The bdl package is an interface to Local Data Bank(Bank
Danych Lokalnych - bdl) API with a set of
useful tools like quick plotting using data from the data bank.
Working with bdl is based on id codes. Most of the data
downloading functions require specifying one or vector of multiple unit
or variable ids as a string.
It is recommended to use a private API key which u can get here. To apply it
use: options(bdl.api_private_key ="your_key")
Also, every function returns data in Polish by default. If you would
like to get data in English, just add lang = "en" to any
function.
Any metadata information (unit levels, aggregates, NUTS code explanation, etc.) can be found here.
When searching for unit id, we can use two methods:
search_units()get_units()Units consist of 6 levels:
get_levels()The lowest - seventh level has its own separate functions with suffix
localities. Warning - the localities functions
have a different set of arguments. Check package or API documentation
for more info.
Direct searching search_units() takes couple different
arguments like:
name - required search phrase (can be empty
string)level - narrows returned units to given leveland more. To look for more arguments on any given function check package or API documentation.
search_units(name = "wro")
search_units(name = "", level = 3)To get all units available in local data bank run
get_units() without any argument(warning - it can eat data
limit very fast around 4.5k rows):
To narrow the list add unitParentId. The function will
return all children units for a given parent at all levels. Add
level argument to filter units even further.
get_units(parentId = "000000000000", level = 5)Subjects are themed directories of variables.
We have two searching methods for both subjects and variables:
search_variables() and
search_subjects()get_subjects() and
get_variables()To directly search for subject we just provide search phrase:
search_subjects("lud")Subjects consist of 3 levels (categories, groups, subgroups) -
K, G and P respectively. The
fourth level of the subject (child of a subgroup) would be
variables.
To list all top level subjects use get_subjects():
get_subjects()To list sub-subjects to given category or group use
get_subjects() with parentId argument:
get_subjects(parentId = "K3")
get_subjects(parentId = "G7")Firstly you can list variables for given subject (subgroup):
get_variables("P2425")Secondly, you can direct search variables with
search_variables(). You can use an empty string as
name to list all variables but I strongly advise against as
it has around 40 000 rows and you will probably hit data limit.

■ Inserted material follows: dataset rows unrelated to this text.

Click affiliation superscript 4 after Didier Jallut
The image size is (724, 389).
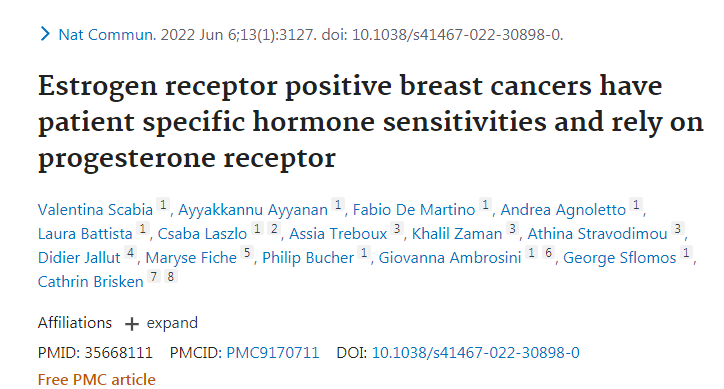(131, 253)
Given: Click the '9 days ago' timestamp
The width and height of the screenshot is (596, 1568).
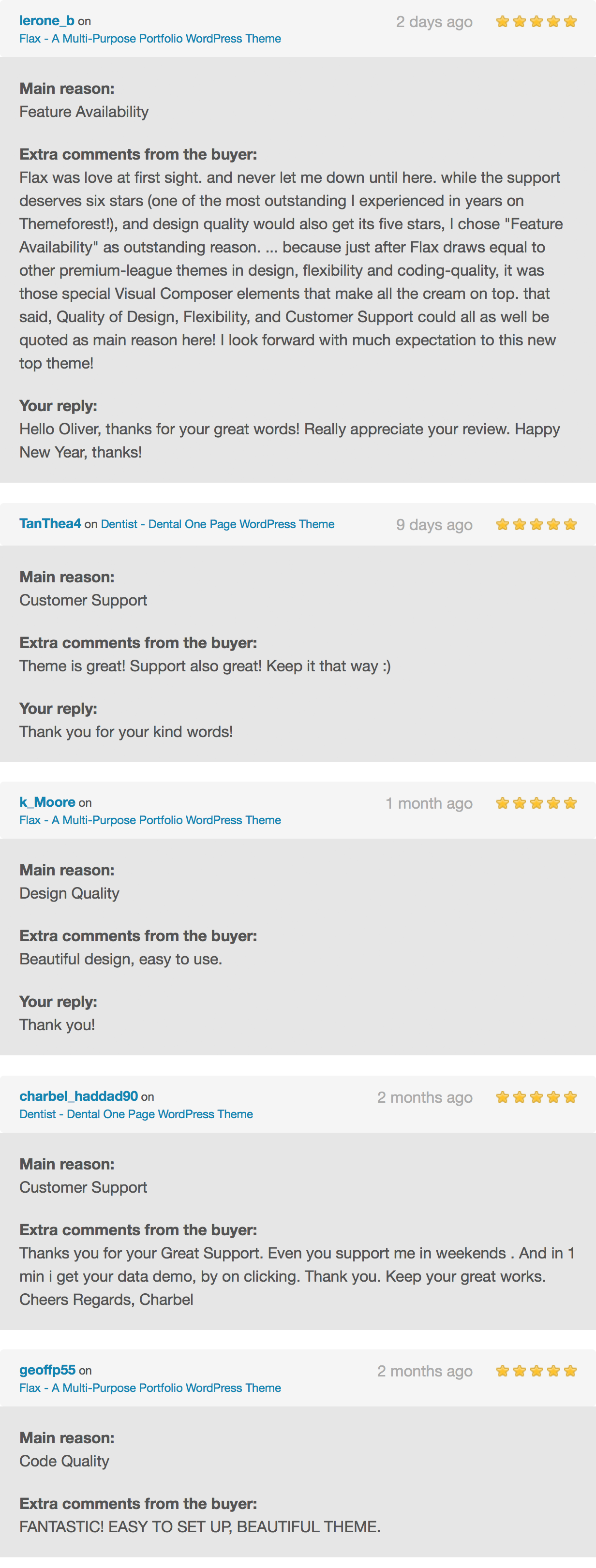Looking at the screenshot, I should coord(434,525).
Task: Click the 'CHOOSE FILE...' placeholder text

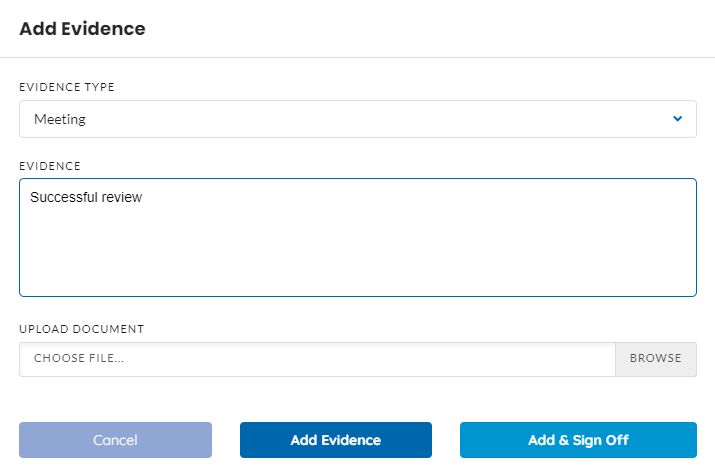Action: (79, 358)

search_variables("samochod")You can narrow the search to the given subject - subgroup:
search_variables("lud", subjectId = "P2425")If you picked unit and variable codes, you are ready to download data. You can do this two ways:
get_data_by_unit()get_data_by_variable()We will use get_data_by_unit(). We specify our single
unit as unitId string argument and variables by a vector of
strings. Optionally we can specify years of data. If not all available
years are used.
get_data_by_unit(unitId = "023200000000", varId =  "3643")
get_data_by_unit(unitId = "023200000000", varId =  c("3643", "2137", "148190"))To get more information about data we can add type
argument and set it to "label" to add an additional column
with the variable info.
get_data_by_unit(unitId = "023200000000", varId = "3643", type = "label")We will use get_data_by_variable(). We specify our
single variable as varId string argument. If no
unitParentId is provided, the function will return all
available units for a given variable. Setting unitParentId
will return all available children units (on all levels). To narrow unit
level set unitLevel. Optionally we can specify years of
data. If not all available years are used.

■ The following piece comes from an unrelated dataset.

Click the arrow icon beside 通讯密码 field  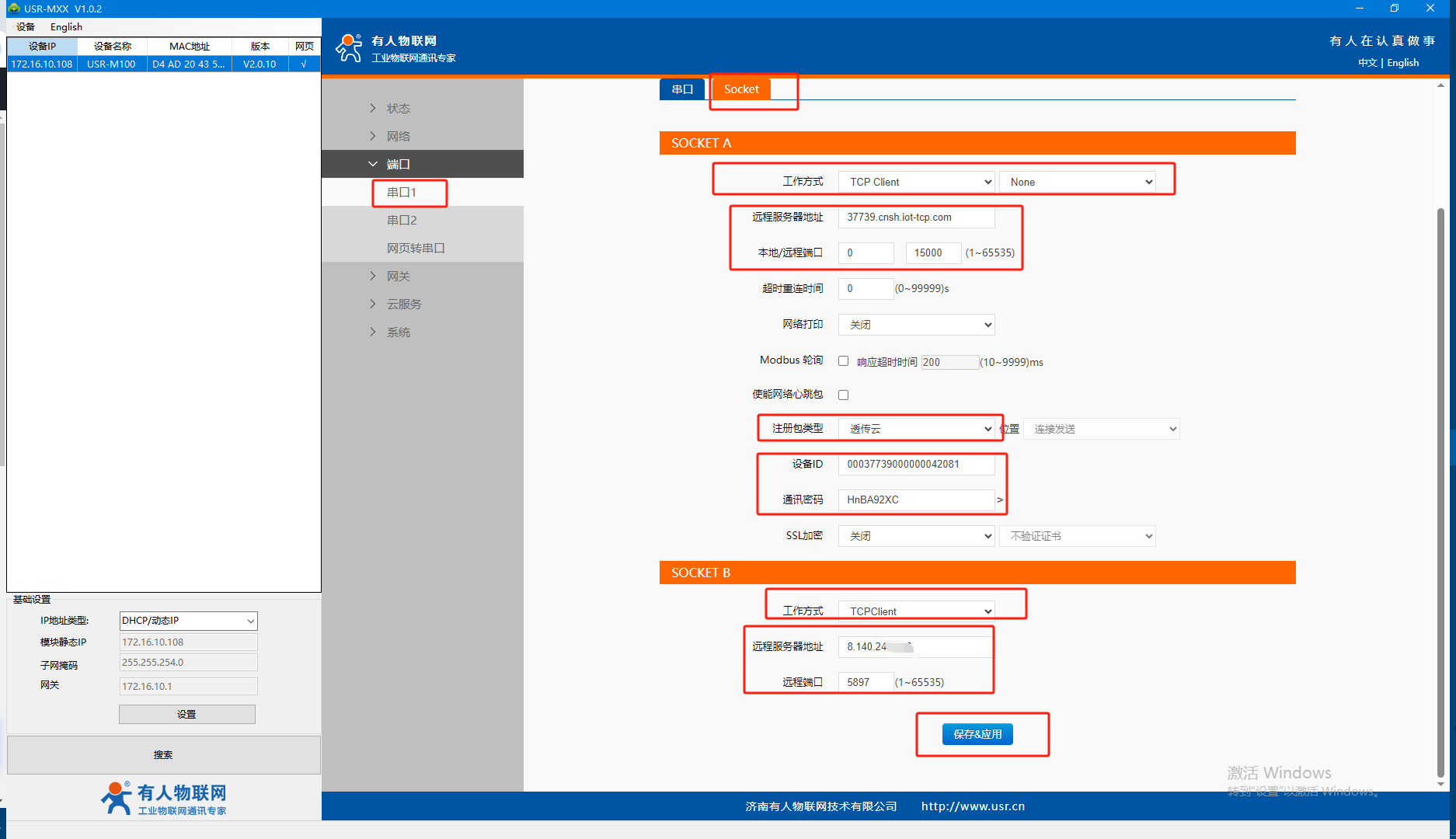1000,500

get_data_by_variable("420", unitParentId = "011210000000", year = 2013:2016)
get_data_by_variable("420", unitLevel = "2", year = 2013:2016)The bdl package provides a couple of additional
functions for summarizing and visualizing data.

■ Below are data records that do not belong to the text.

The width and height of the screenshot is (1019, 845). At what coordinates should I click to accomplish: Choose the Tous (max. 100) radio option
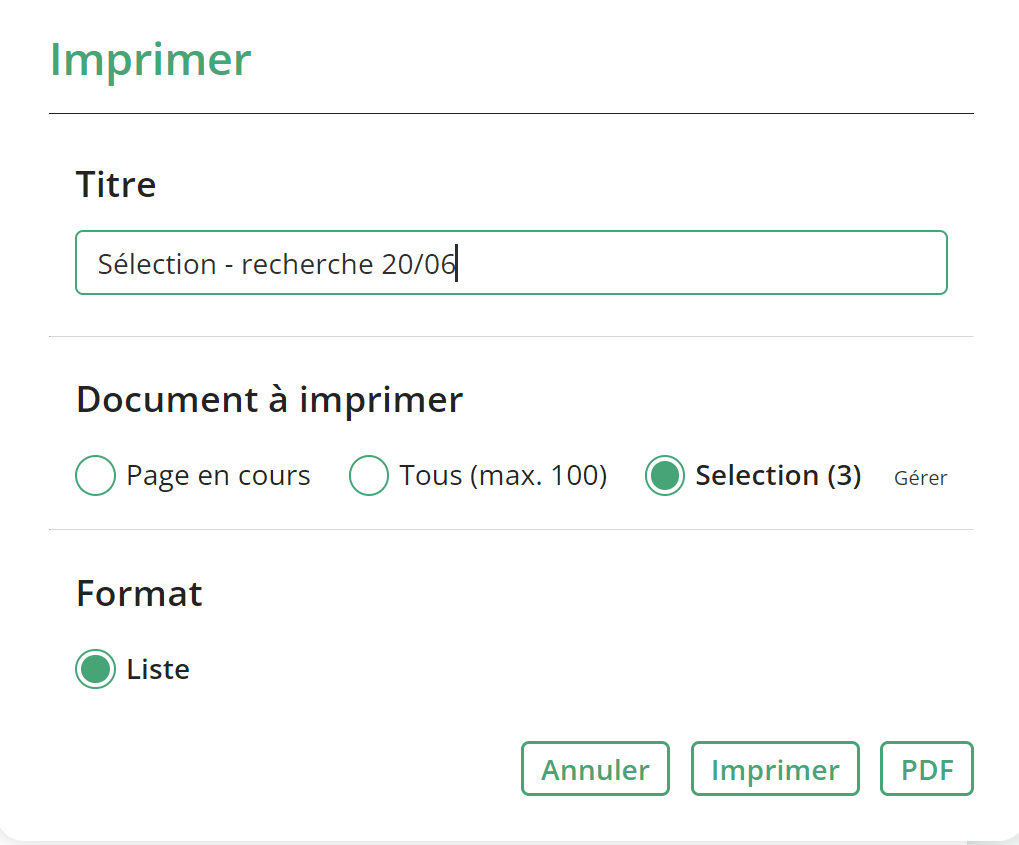[x=368, y=476]
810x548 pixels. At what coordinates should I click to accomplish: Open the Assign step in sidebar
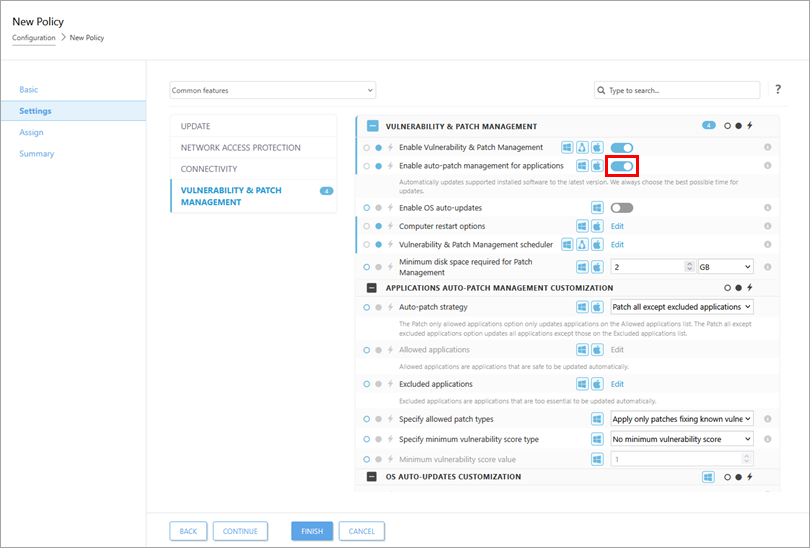[x=31, y=132]
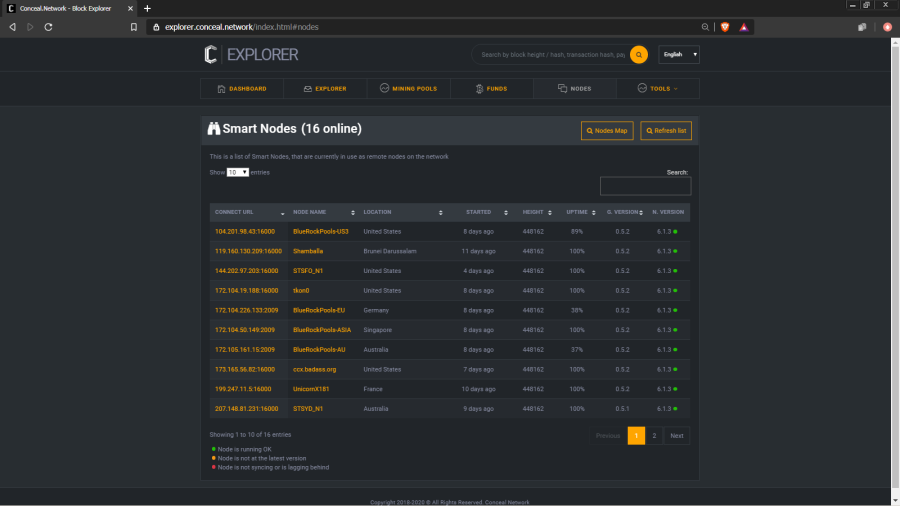This screenshot has height=506, width=900.
Task: Click the Brave Rewards triangle icon
Action: click(x=744, y=27)
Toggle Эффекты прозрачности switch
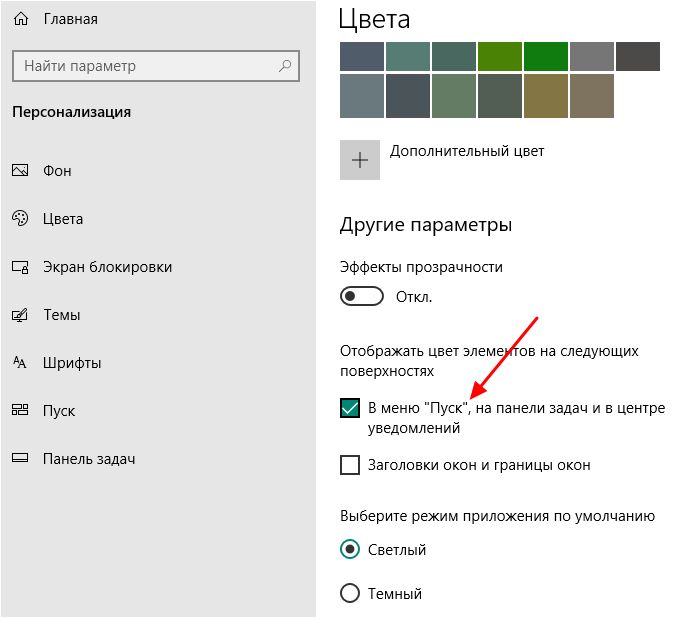The image size is (673, 618). point(361,297)
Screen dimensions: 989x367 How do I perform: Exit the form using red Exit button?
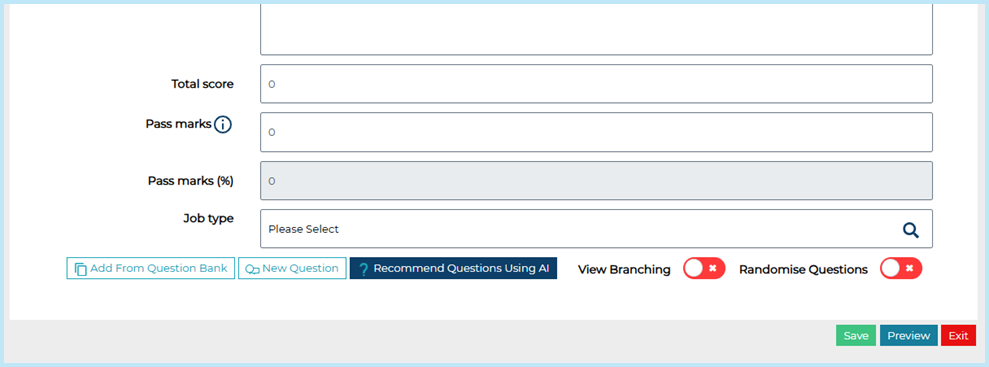(x=958, y=335)
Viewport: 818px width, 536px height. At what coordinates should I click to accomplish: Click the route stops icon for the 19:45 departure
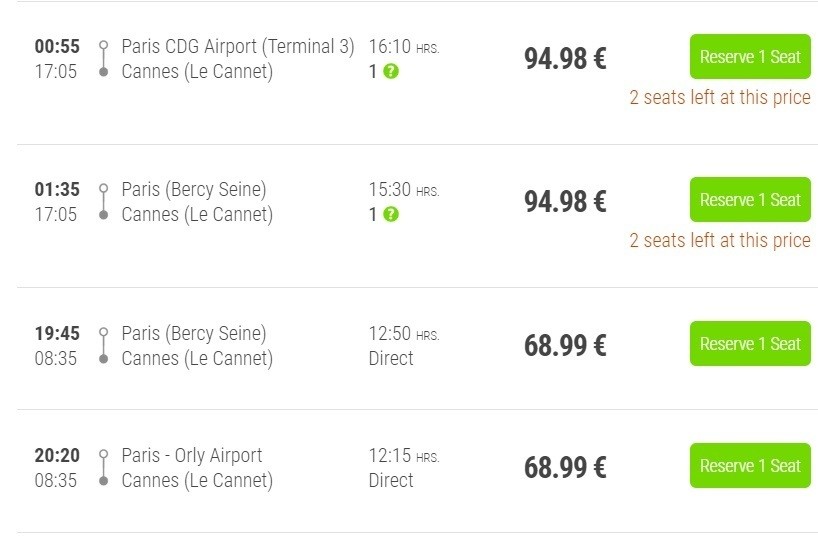click(103, 346)
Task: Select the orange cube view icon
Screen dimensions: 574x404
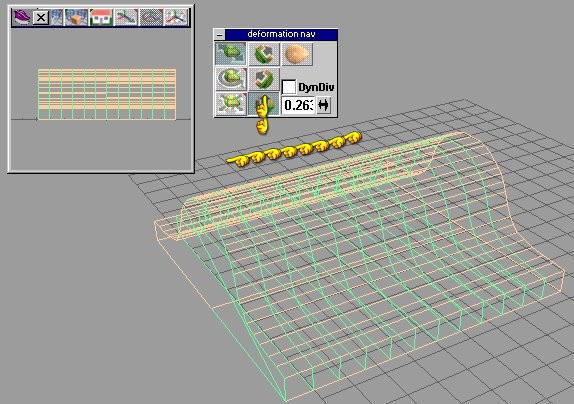Action: coord(76,17)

Data downloaded via get_data_by_unit() or
get_data_by_variable() and their locality versions can be
easily summarized by summary():
df <- get_data_by_variable(varId = "3643", unitParentId = "010000000000")
summary(df)Plotting functions in this package are interfaces to the data
downloading functions. Some of them require specifying
data_type - a method for downloading data, and the rest of
the arguments will be relevant to specify data_type
function. Check documentation for more details.
line_plot(data_type = "unit", unitId = "000000000000", varId = c("415","420"))pie_plot(data_type ="variable" ,"1", "2018",unitParentId="042214300000", unitLevel = "6")Scatter plot is unique - requires vector of only 2 variables.
scatter_2var_plot(data_type ="variable" ,c("60559","415"), unitLevel = "2")The bdl package comes with the bdl.maps
dataset containing spatial maps for each Poland’s level.
generate_map() use them to generate maps filled with the
bdl data. Use unitLevel to change the type of map. When the
lower level is chosen, the map generation can be more time consuming as
it has more spatial data to process. This function will download and
load maps automatically. In case of any errors you can download them
manually here.
Download data file and double-click to load it to environment.
generate_map(varId = "60559", year = "2017", unitLevel = 3)Downloading functions get_data_by_unit() and
get_data_by_variable() have alternative “multi” downloading
mode. Function that would work for example single unit, if provided a
vector will make additional column with values for each unit
provided:
get_data_by_unit(unitId = c("023200000000", "020800000000"), varId =  c("3643", "2137", "148190"))Or multiple variables for get_data_by_variable():
get_data_by_variable(varId =c("3643","420"), unitParentId = "010000000000")This mode works for the locality version as well.
More consistent method of downloading multiple variables for multiple
units is provided by get_panel_data() function:
get_panel_data(unitId = c("030210101000", "030210105000", "030210106000"), varId =  c("60270", "461668"), year = c(2015:2016))It offers also parameter ggplot = TRUE which produces
output in the long form suitable for plotting with ggplot package:
library(ggplot2)
df <- get_panel_data(unitId = c("030210101000", "030210105000", "030210106000"), varId =  c("60270", "461668"), year = c(2015:2018), ggplot = TRUE)
ggplot(df,aes(x=year, y= values, color = unit)) + geom_line(aes(linetype = variables)) + scale_color_discrete(labels = c("A", "B", "C")) + scale_linetype_discrete(labels = c("X", "Y"))